▸ TASK INSTRUCTIONS: What is needed is the full set of records, word for word, with no pictures.

Saved entries
::::::::::
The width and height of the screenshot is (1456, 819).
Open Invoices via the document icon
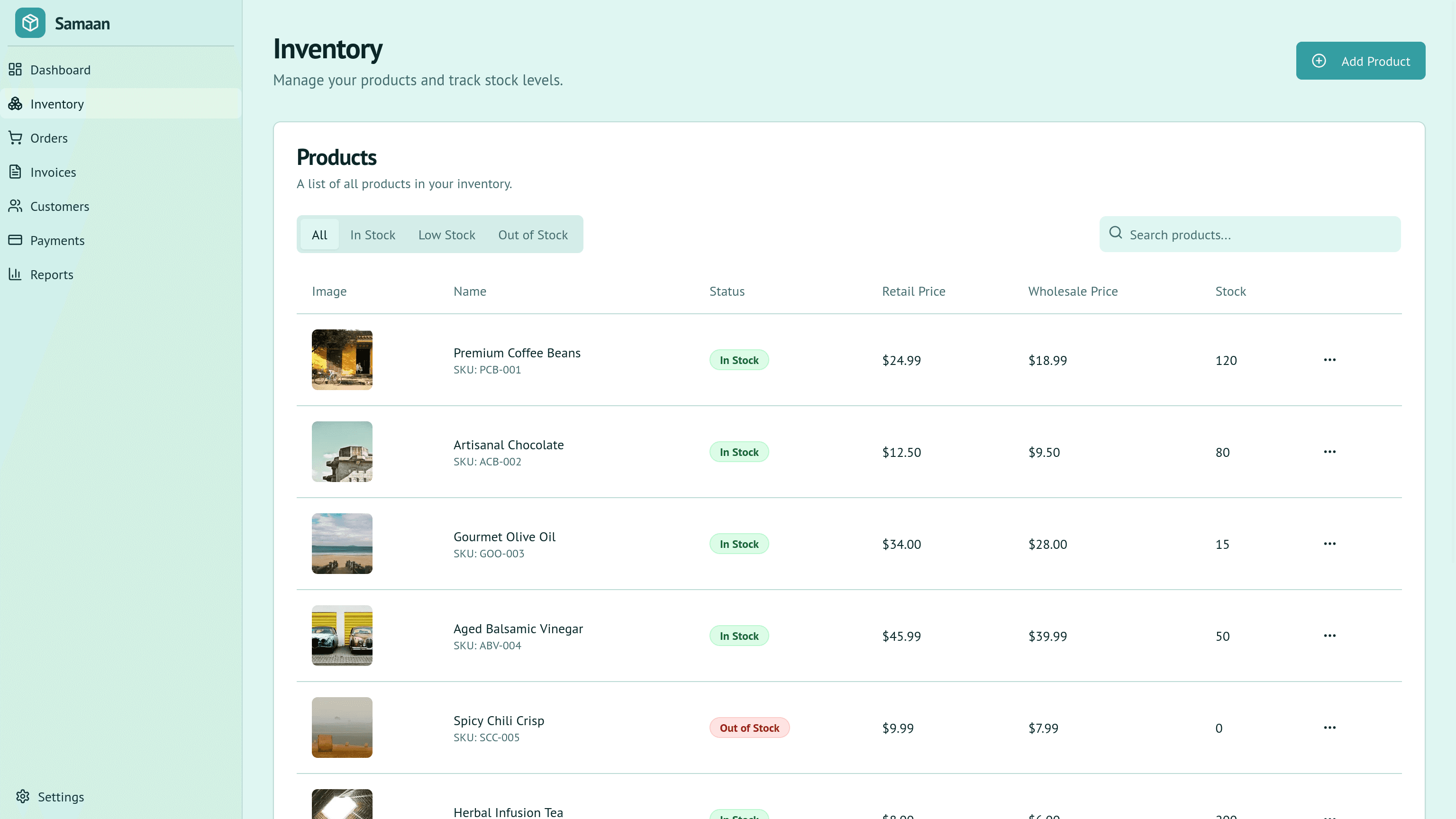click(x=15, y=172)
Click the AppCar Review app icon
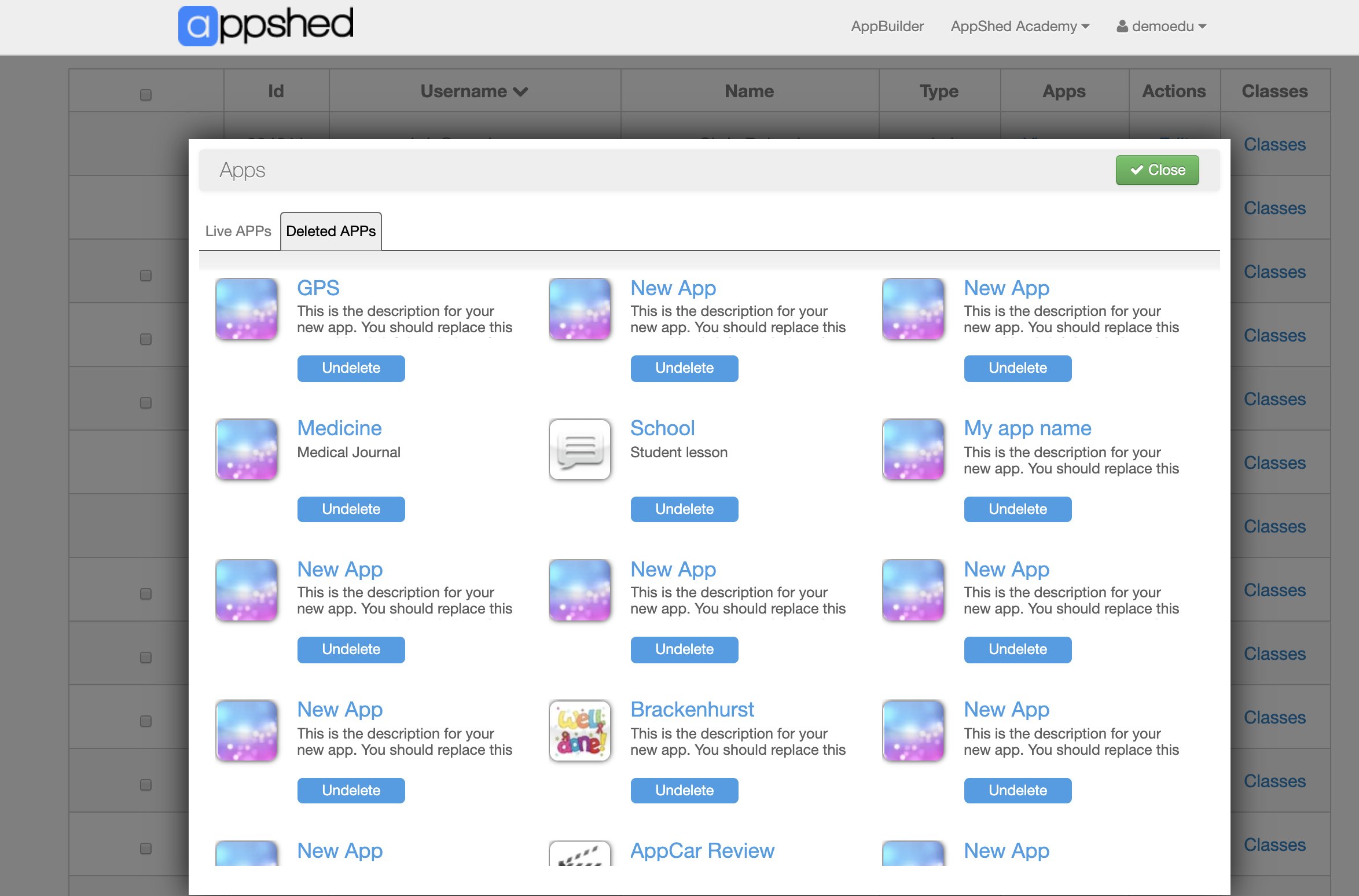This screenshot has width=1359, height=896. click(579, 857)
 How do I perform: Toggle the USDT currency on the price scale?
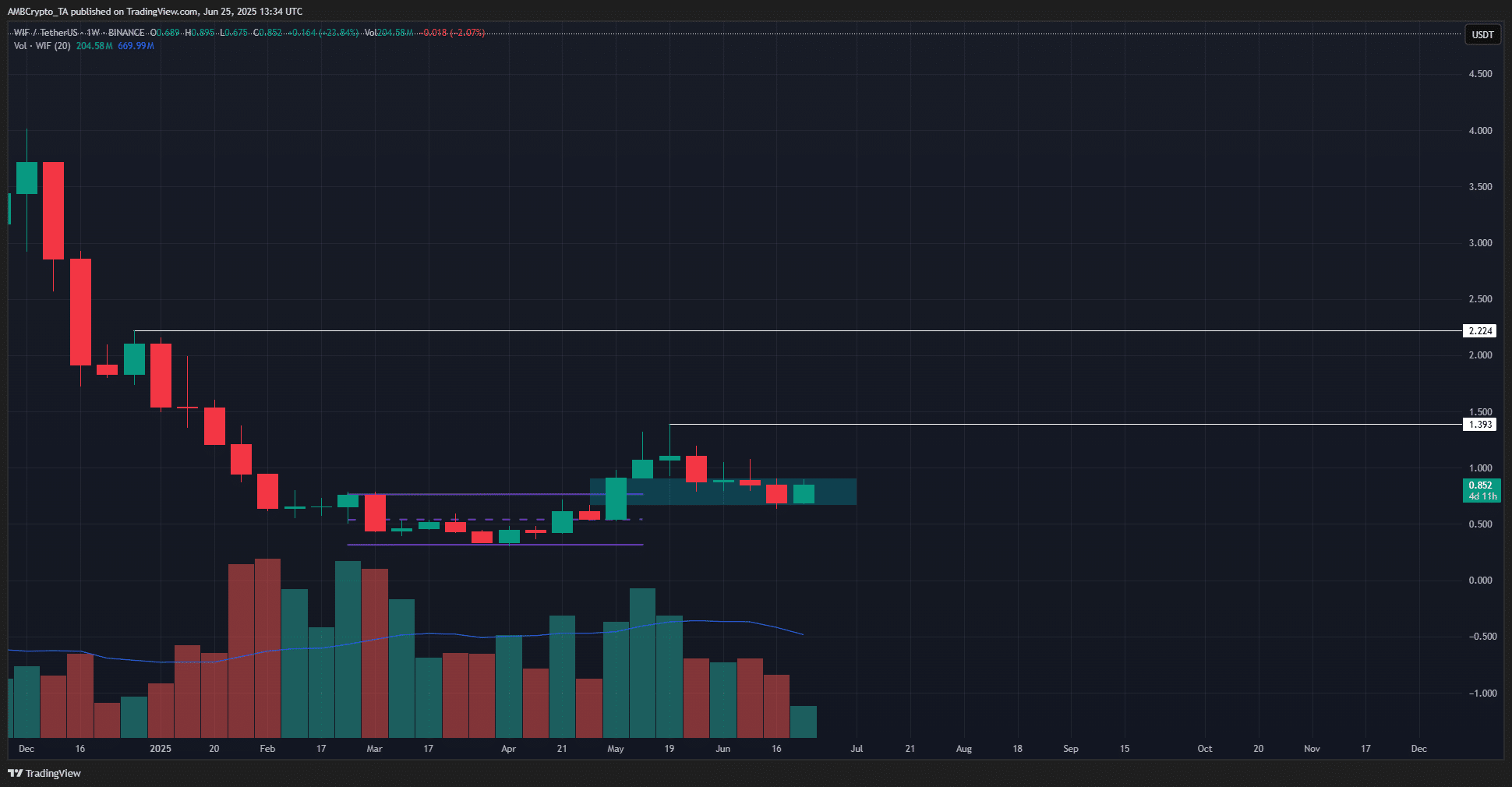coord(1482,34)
::::::::::
▸ WRITTEN ANSWER:
The width and height of the screenshot is (1456, 819).
Open Invoices via the document icon
click(x=15, y=172)
Click the AppCar Review app icon
This screenshot has width=1359, height=896. click(579, 857)
 How do I perform: Toggle the USDT currency on the price scale?
coord(1482,34)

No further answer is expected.